Task item A:
Answer these from the editorial:
(i) According to Merkel, what would guaranteeing sovereign debt wreck?
(ii) What intermediary does the editorial name for channeling ECB assistance?
(iii) What term is politely used in the U.S. for central bank debt financing?
Task item B: Rewrite the editorial starting at "The letter of" and ending at "the markets’ nerves.", switching "pledge" to "commitment".

Provided passage:
--- START ---
By the
Editors Nov 18, 2011 2:12 AM GMT+0200
Bloomberg
As the euro
area walks step by sickening step toward an avoidable economic catastrophe,
German Chancellor Angela Merkel
continues to oppose forthright action by the European Central Bank.
She argues
that it would be wrong to guarantee sovereign debt -- with printed money, no
less -- and would wreck the bank’s credibility. It would also be illegal, she
insists: The relevant EU treaty forbids it.
She’s
wrong. The ECB can and must play the
decisive role
in stabilizing
The treaty
says that the ECB cannot lend to countries directly -- but the bank could act indirectly in any number of ways, such as
intervening in the secondary markets or channeling assistance through an
intermediary such as the International Monetary Fund. Remember that the ECB has
already bought some government bonds in the secondary markets, albeit on a
modest scale.
The letter of the treaty is also no obstacle to promising larger purchases, if
needed. Such a pledge, if believed, might render intervention on a huge scale
unnecessary. The assurance by itself would steady the markets’ nerves.
What about
the spirit of the treaty? Here, we must admit, Merkel has a point. Many of the
euro’s architects did wish to deny EU member governments recourse to central
bank debt financing -- or quantitative easing, as it’s politely called in the U.S. But the
current emergency simply wasn’t foreseen in those discussions. If these aren’t
“unusual and exigent” circumstances (in U.S. Federal Reserve parlance) calling
for extraordinary measures, it’s hard to know what would qualify.
--- END ---
Data shown:
--- START ---
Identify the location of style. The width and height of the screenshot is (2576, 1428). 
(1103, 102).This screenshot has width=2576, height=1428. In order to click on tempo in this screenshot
--- END ---
Problem solution A:
(i) The bank's credibility.
(ii) The International Monetary Fund.
(iii) Quantitative easing.

Problem solution B:
The letter of the treaty is also no obstacle to promising larger purchases, if
needed. Such a commitment, if believed, might render intervention on a huge scale
unnecessary. The assurance by itself would steady the markets’ nerves.